____ Source records

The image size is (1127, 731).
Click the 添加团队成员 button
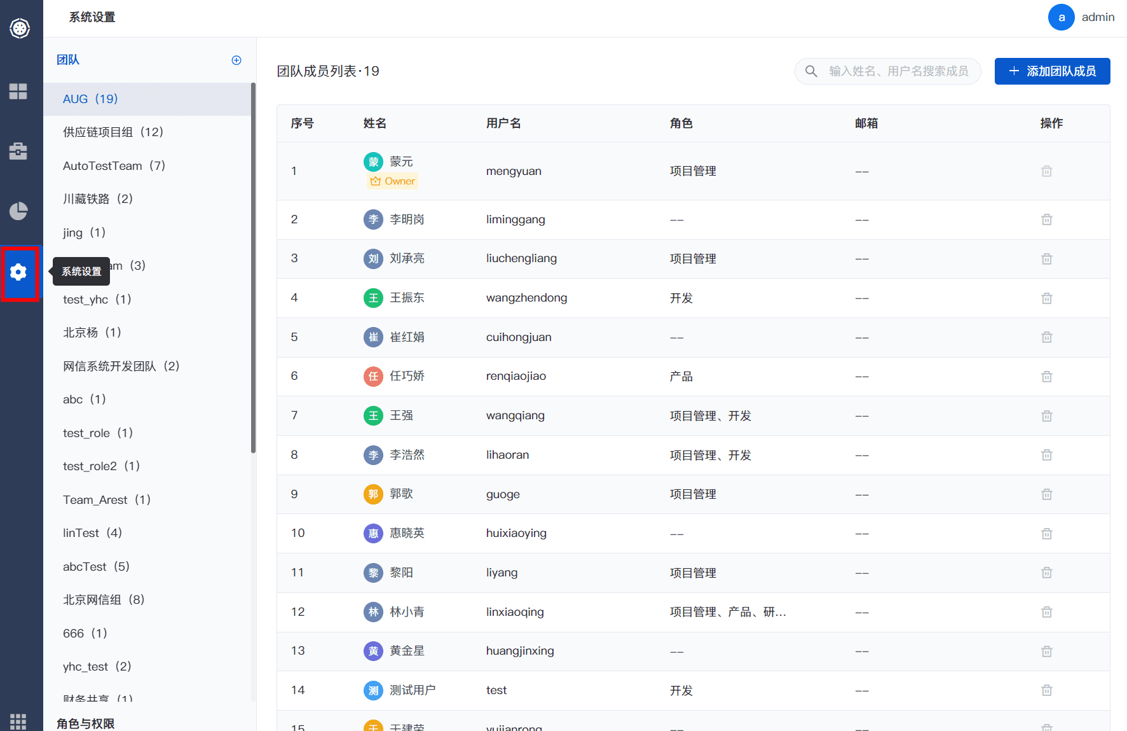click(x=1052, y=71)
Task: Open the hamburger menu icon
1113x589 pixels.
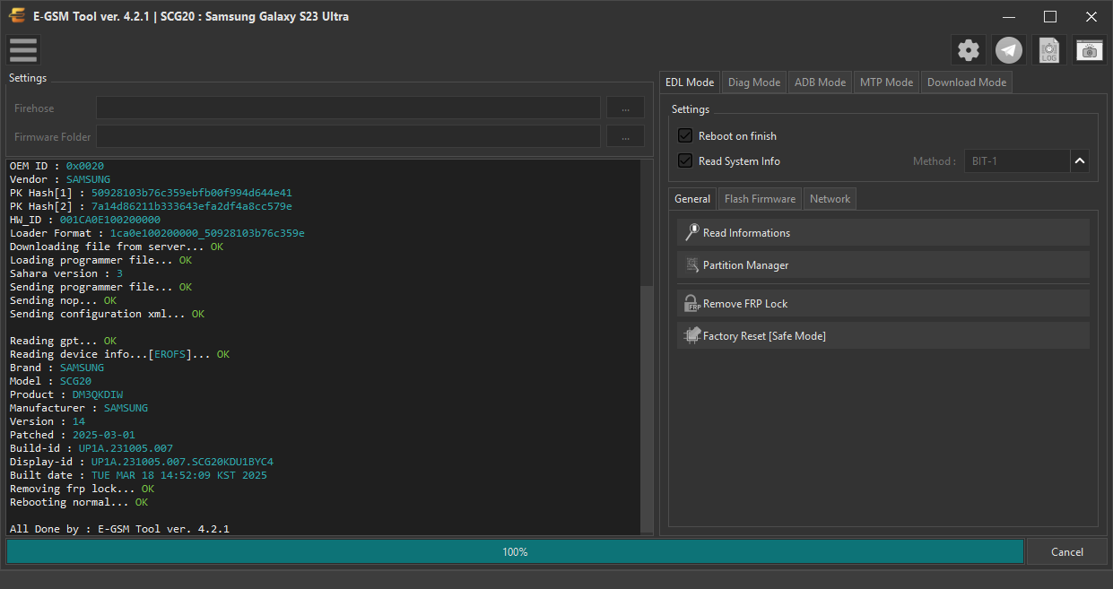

________

Pictures must be left out. Repeat exactly the lines from the one containing "Task: Open the hamburger menu icon" through the final line of the data.

Task: Open the hamburger menu icon
1113x589 pixels.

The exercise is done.